For the majority of the 30 million years that baleen whales (the blue whale is one) have occupied the Earth, the mammals usually topped off at roughly 30 feet in length. It wasn’t until about 3 million years ago that the clade of whales experienced an evolutionary growth spurt, tripling in size. And scientists haven’t had any concrete idea why, Wired reports.

A study published in the journal Proceedings of the Royal Society B might help change that. Researchers examined fossil records and studied phylogenetic models (evolutionary relationships) among baleen whales, and found some evidence that climate change may have been the catalyst for turning the large animals into behemoths.

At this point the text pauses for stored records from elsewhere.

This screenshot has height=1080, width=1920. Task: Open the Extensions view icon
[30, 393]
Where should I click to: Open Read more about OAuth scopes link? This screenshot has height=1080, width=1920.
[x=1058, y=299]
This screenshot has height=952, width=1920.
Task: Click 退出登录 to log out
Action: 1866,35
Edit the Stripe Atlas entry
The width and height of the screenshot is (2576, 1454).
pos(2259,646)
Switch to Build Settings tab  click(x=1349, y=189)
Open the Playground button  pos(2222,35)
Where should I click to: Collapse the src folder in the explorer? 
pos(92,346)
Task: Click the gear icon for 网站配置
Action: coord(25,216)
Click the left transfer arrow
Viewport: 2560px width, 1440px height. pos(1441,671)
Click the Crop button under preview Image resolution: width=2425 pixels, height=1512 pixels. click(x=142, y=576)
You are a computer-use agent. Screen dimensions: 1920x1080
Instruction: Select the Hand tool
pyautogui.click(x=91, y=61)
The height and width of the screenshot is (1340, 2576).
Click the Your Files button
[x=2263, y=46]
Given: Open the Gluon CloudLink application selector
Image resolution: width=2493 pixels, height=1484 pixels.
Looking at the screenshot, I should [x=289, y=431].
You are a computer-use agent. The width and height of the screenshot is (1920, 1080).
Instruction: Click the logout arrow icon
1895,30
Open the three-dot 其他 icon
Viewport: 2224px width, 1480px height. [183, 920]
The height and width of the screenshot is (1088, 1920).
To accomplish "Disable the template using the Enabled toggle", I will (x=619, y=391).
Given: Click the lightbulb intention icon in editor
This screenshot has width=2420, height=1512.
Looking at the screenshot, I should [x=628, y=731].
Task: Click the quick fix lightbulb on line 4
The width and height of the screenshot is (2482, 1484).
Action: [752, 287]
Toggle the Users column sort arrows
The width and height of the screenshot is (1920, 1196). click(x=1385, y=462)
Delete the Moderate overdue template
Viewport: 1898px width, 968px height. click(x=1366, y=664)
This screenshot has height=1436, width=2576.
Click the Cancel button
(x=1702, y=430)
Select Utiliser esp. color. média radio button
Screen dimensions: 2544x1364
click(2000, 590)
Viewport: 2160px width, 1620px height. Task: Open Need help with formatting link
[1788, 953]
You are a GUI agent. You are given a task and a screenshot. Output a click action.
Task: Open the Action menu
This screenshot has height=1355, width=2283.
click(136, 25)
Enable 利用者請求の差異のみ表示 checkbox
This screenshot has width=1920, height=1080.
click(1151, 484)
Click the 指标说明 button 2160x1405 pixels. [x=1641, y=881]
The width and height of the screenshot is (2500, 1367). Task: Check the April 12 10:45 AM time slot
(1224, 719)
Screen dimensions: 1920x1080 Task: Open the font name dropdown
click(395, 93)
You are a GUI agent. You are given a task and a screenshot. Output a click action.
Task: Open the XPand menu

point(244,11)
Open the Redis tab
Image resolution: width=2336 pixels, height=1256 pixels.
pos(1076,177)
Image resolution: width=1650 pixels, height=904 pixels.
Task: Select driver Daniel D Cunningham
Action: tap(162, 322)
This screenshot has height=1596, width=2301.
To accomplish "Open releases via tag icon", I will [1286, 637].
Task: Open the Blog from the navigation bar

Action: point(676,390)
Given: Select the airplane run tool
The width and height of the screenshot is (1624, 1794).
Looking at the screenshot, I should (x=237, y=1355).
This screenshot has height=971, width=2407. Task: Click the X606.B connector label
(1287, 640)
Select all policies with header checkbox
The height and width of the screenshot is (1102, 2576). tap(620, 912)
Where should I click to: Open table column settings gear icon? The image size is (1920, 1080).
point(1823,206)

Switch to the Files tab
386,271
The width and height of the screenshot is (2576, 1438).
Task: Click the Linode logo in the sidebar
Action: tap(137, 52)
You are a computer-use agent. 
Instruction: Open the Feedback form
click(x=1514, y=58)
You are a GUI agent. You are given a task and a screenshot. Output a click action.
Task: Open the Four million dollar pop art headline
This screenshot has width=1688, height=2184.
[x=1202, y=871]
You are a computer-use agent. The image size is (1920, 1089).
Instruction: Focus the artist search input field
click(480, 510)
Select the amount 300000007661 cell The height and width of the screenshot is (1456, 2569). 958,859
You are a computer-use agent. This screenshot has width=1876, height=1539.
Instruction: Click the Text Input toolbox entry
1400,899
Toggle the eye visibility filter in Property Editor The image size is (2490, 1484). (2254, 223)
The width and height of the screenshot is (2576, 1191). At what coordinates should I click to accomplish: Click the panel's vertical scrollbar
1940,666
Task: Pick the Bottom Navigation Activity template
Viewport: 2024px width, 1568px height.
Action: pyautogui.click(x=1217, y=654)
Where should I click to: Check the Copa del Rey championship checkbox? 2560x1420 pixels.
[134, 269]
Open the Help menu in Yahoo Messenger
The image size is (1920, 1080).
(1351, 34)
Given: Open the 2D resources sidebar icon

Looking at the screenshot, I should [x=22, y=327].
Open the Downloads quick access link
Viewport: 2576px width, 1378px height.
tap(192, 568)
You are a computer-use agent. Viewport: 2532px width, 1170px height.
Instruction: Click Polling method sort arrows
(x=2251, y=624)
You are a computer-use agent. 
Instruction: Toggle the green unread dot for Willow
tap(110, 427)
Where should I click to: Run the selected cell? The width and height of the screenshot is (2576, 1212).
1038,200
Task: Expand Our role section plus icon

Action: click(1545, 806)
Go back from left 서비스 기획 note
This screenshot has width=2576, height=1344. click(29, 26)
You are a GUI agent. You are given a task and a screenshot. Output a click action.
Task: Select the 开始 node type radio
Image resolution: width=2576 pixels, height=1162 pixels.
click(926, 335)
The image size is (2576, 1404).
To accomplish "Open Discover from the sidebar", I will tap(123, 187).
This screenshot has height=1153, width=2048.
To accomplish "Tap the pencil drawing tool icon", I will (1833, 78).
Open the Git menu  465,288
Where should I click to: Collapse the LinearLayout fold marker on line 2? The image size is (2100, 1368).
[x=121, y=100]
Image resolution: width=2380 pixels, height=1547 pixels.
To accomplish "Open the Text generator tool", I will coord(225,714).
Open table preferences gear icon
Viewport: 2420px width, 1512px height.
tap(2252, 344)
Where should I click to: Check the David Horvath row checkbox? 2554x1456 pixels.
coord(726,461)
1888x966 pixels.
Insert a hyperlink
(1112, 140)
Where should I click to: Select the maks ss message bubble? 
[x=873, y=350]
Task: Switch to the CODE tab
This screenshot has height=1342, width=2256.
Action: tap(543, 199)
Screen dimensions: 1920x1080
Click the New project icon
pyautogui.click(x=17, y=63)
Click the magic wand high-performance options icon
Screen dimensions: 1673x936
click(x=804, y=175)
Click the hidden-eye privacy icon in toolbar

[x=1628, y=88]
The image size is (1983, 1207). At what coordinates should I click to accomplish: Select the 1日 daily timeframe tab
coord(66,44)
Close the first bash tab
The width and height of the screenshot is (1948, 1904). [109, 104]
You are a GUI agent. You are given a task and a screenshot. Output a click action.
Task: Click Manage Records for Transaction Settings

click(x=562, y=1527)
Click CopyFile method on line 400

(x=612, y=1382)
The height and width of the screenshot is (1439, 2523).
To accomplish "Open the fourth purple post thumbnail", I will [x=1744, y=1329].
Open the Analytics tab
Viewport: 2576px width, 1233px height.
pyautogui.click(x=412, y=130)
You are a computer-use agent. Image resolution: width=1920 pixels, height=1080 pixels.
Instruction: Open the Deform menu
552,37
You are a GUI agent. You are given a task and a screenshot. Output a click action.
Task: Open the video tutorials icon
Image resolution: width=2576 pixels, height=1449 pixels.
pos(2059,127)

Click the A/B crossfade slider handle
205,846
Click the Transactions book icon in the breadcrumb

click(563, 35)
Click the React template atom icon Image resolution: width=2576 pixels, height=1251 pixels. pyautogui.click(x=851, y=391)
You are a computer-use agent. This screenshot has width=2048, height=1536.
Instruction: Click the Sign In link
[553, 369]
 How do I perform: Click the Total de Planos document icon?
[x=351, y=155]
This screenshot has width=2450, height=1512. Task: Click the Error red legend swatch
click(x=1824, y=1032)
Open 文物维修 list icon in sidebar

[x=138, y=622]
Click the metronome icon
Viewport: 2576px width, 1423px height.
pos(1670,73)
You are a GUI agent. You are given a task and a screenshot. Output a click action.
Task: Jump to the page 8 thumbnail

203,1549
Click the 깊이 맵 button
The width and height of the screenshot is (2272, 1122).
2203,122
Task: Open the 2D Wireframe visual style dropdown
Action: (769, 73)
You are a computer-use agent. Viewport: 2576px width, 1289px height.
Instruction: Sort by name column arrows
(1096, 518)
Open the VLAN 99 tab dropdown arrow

As the ice ages wore on and oceans were receiving nutrient-rich runoff, the whales encountered an increasing number of krill—the small, shrimp-like creatures that provided a food source—resulting from upwelling waters. The more they ate, the more they grew, and their bodies adapted over time. Their mouths grew larger and their fat stores increased, helping them to fuel longer migrations to additional food-enriched areas. Today blue whales eat up to four tons of krill every day.

If climate change set the ancestors of the blue whale on the path to its enormous size today, the study invites the question of what it might do to them in the future. Changes in ocean currents or temperature could alter the amount of available nutrients to whales, cutting off their food supply. With demand for whale oil in the 1900s having already dented their numbers, scientists are hoping that further shifts in their oceanic ecosystem won’t relegate them to history.